### WORK REQUEST
Put the rows into a numbered list, starting with the line that contains "Image resolution: width=748" and going on through the last line of the rows. Leave out any blank lines.

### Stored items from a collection
-------

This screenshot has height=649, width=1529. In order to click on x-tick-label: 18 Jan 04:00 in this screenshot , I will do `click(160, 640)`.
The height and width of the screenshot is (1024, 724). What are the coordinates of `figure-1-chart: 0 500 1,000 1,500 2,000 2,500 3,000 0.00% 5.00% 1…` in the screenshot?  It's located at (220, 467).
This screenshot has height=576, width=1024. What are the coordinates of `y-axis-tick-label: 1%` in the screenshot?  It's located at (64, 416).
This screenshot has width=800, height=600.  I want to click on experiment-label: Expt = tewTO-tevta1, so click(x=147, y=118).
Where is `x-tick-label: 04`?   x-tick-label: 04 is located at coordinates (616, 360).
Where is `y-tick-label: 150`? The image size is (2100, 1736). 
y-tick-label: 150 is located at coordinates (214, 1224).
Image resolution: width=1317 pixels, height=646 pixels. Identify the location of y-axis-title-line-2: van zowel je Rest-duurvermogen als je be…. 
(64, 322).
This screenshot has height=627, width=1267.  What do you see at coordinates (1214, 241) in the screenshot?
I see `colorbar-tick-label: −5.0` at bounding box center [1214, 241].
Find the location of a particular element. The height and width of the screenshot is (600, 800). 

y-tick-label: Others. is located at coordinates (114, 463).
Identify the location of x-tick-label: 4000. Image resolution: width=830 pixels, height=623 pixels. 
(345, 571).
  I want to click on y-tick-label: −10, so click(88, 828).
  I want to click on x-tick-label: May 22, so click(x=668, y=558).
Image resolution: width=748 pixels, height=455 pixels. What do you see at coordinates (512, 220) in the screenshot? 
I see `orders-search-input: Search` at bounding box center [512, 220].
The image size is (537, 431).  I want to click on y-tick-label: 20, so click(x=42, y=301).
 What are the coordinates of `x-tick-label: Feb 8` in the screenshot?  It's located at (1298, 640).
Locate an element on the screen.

-------

### SOLUTION TO THIS PROBLEM
1. Image resolution: width=748 pixels, height=455 pixels. What do you see at coordinates (512, 220) in the screenshot? 
2. I see `orders-search-input: Search` at bounding box center [512, 220].
3. The image size is (537, 431).  I want to click on y-tick-label: 20, so click(x=42, y=301).
4.  What are the coordinates of `x-tick-label: Feb 8` in the screenshot?  It's located at (1298, 640).
5. Locate an element on the screen.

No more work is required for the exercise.